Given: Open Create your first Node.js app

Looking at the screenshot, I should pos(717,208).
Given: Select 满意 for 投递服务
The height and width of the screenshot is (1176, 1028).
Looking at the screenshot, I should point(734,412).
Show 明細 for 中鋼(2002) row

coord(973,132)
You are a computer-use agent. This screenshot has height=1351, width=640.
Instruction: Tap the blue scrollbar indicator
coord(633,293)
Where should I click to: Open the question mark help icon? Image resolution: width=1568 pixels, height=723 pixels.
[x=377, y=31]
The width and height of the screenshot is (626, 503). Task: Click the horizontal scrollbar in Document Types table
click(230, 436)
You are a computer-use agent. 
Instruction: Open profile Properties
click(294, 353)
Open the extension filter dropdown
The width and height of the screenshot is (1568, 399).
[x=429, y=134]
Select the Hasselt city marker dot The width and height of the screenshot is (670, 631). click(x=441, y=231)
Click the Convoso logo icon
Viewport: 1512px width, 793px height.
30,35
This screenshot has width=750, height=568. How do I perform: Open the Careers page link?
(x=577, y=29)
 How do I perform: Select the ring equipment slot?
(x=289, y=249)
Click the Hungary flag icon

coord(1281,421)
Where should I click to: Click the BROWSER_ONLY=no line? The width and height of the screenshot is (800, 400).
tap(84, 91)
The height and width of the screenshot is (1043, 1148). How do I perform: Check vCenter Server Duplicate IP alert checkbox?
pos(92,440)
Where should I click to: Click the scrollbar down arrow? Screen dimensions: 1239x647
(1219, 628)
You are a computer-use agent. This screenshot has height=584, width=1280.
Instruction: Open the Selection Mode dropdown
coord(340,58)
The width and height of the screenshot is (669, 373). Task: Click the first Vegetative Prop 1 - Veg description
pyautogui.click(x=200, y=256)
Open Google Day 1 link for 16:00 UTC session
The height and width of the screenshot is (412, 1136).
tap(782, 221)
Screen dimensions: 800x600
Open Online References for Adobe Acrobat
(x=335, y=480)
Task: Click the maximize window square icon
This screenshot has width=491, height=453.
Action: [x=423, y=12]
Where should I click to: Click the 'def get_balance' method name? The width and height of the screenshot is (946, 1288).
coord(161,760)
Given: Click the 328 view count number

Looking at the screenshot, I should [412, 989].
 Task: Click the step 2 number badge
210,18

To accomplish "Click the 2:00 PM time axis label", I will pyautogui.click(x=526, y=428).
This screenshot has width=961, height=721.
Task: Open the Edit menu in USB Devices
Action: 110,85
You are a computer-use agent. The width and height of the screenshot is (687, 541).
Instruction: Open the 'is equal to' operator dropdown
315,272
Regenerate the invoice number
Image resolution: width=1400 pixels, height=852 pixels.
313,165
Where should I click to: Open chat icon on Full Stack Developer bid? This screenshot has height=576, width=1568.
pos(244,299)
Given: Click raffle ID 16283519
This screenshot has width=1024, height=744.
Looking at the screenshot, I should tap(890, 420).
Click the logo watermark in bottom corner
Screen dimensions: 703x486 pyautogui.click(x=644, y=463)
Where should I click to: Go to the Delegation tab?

-*-

> **Stated goal**: Copy the whole listing above line for line, without changing anything.

> **Exercise solution**:
Given: Open Create your first Node.js app

Looking at the screenshot, I should pos(717,208).
Given: Select 满意 for 投递服务
The height and width of the screenshot is (1176, 1028).
Looking at the screenshot, I should point(734,412).
Show 明細 for 中鋼(2002) row

coord(973,132)
You are a computer-use agent. This screenshot has height=1351, width=640.
Instruction: Tap the blue scrollbar indicator
coord(633,293)
Where should I click to: Open the question mark help icon? Image resolution: width=1568 pixels, height=723 pixels.
[x=377, y=31]
The width and height of the screenshot is (626, 503). Task: Click the horizontal scrollbar in Document Types table
click(230, 436)
You are a computer-use agent. 
Instruction: Open profile Properties
click(294, 353)
Open the extension filter dropdown
The width and height of the screenshot is (1568, 399).
[x=429, y=134]
Select the Hasselt city marker dot The width and height of the screenshot is (670, 631). click(x=441, y=231)
Click the Convoso logo icon
Viewport: 1512px width, 793px height.
30,35
This screenshot has width=750, height=568. How do I perform: Open the Careers page link?
(x=577, y=29)
 How do I perform: Select the ring equipment slot?
(x=289, y=249)
Click the Hungary flag icon

coord(1281,421)
Where should I click to: Click the BROWSER_ONLY=no line? The width and height of the screenshot is (800, 400).
tap(84, 91)
The height and width of the screenshot is (1043, 1148). How do I perform: Check vCenter Server Duplicate IP alert checkbox?
pos(92,440)
Where should I click to: Click the scrollbar down arrow? Screen dimensions: 1239x647
(1219, 628)
You are a computer-use agent. This screenshot has height=584, width=1280.
Instruction: Open the Selection Mode dropdown
coord(340,58)
The width and height of the screenshot is (669, 373). Task: Click the first Vegetative Prop 1 - Veg description
pyautogui.click(x=200, y=256)
Open Google Day 1 link for 16:00 UTC session
The height and width of the screenshot is (412, 1136).
tap(782, 221)
Screen dimensions: 800x600
Open Online References for Adobe Acrobat
(x=335, y=480)
Task: Click the maximize window square icon
This screenshot has width=491, height=453.
Action: [x=423, y=12]
Where should I click to: Click the 'def get_balance' method name? The width and height of the screenshot is (946, 1288).
coord(161,760)
Given: Click the 328 view count number

Looking at the screenshot, I should [412, 989].
 Task: Click the step 2 number badge
210,18

To accomplish "Click the 2:00 PM time axis label", I will pyautogui.click(x=526, y=428).
This screenshot has width=961, height=721.
Task: Open the Edit menu in USB Devices
Action: 110,85
You are a computer-use agent. The width and height of the screenshot is (687, 541).
Instruction: Open the 'is equal to' operator dropdown
315,272
Regenerate the invoice number
Image resolution: width=1400 pixels, height=852 pixels.
313,165
Where should I click to: Open chat icon on Full Stack Developer bid? This screenshot has height=576, width=1568.
pos(244,299)
Given: Click raffle ID 16283519
This screenshot has width=1024, height=744.
Looking at the screenshot, I should tap(890, 420).
Click the logo watermark in bottom corner
Screen dimensions: 703x486 pyautogui.click(x=644, y=463)
Where should I click to: Go to the Delegation tab?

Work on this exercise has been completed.